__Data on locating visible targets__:
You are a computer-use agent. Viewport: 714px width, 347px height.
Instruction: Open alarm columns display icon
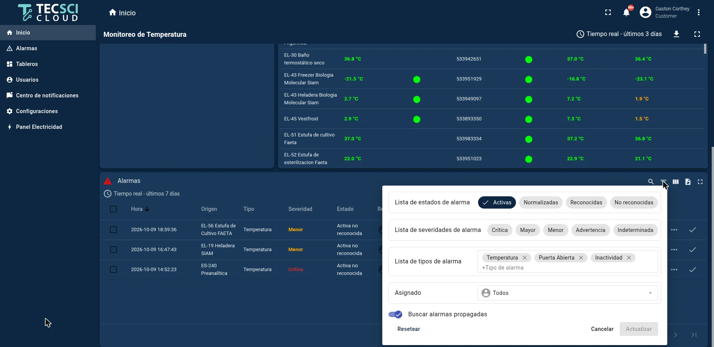click(676, 182)
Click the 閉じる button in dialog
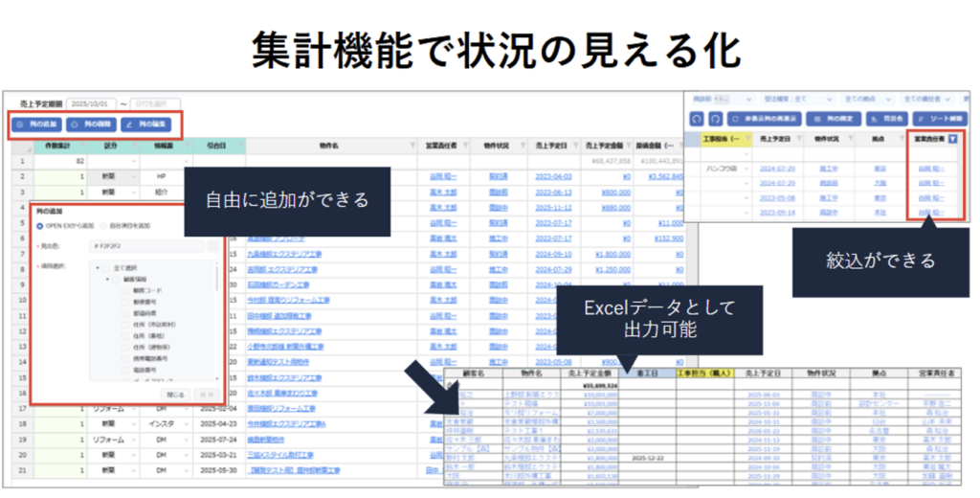This screenshot has width=980, height=498. 175,393
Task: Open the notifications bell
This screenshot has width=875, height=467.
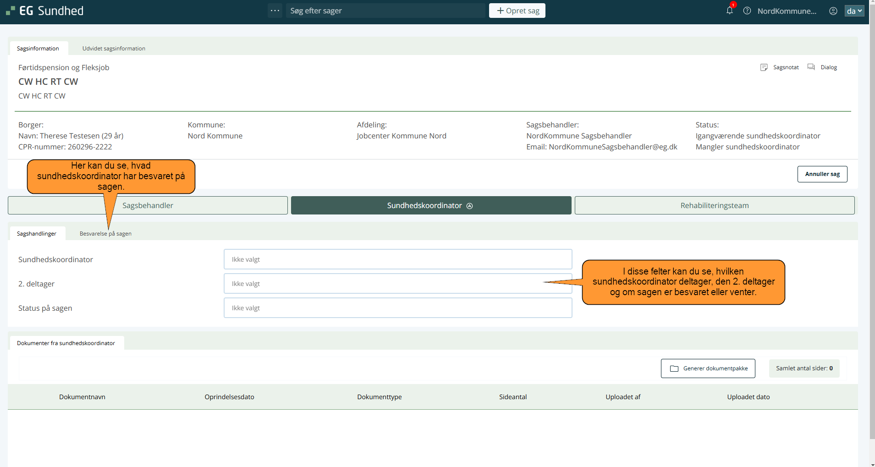Action: point(729,11)
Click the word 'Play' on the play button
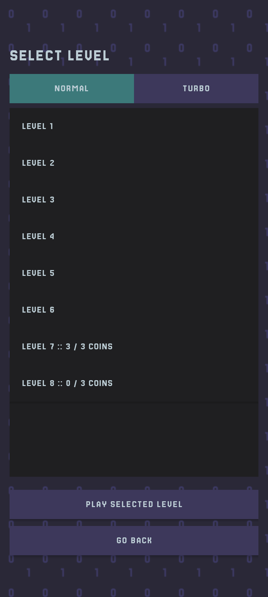The image size is (268, 597). tap(96, 504)
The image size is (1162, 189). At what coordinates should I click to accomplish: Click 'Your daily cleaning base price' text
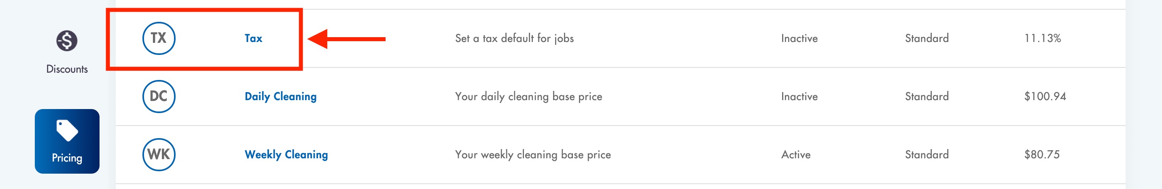point(528,96)
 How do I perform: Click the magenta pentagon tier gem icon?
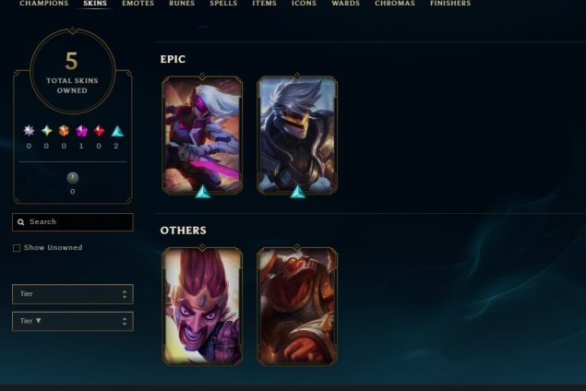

__Exercise task__: Reproduce the records above, substituting "control" for each "button" and leaving all else unchanged. Omit the pictures from the answer.

__Task result__:
You are a computer-use agent. Viewport: 714px width, 347px height.
Instruction: Open alarm columns display icon
click(676, 182)
Click the 閉じる control in dialog
This screenshot has width=980, height=498. 175,393
Task: Open the notifications bell
This screenshot has width=875, height=467.
Action: point(729,11)
Click the word 'Play' on the play control
The image size is (268, 597). tap(96, 504)
The image size is (1162, 189). At what coordinates should I click to accomplish: Click 'Your daily cleaning base price' text
point(528,96)
 How do I perform: Click the magenta pentagon tier gem icon?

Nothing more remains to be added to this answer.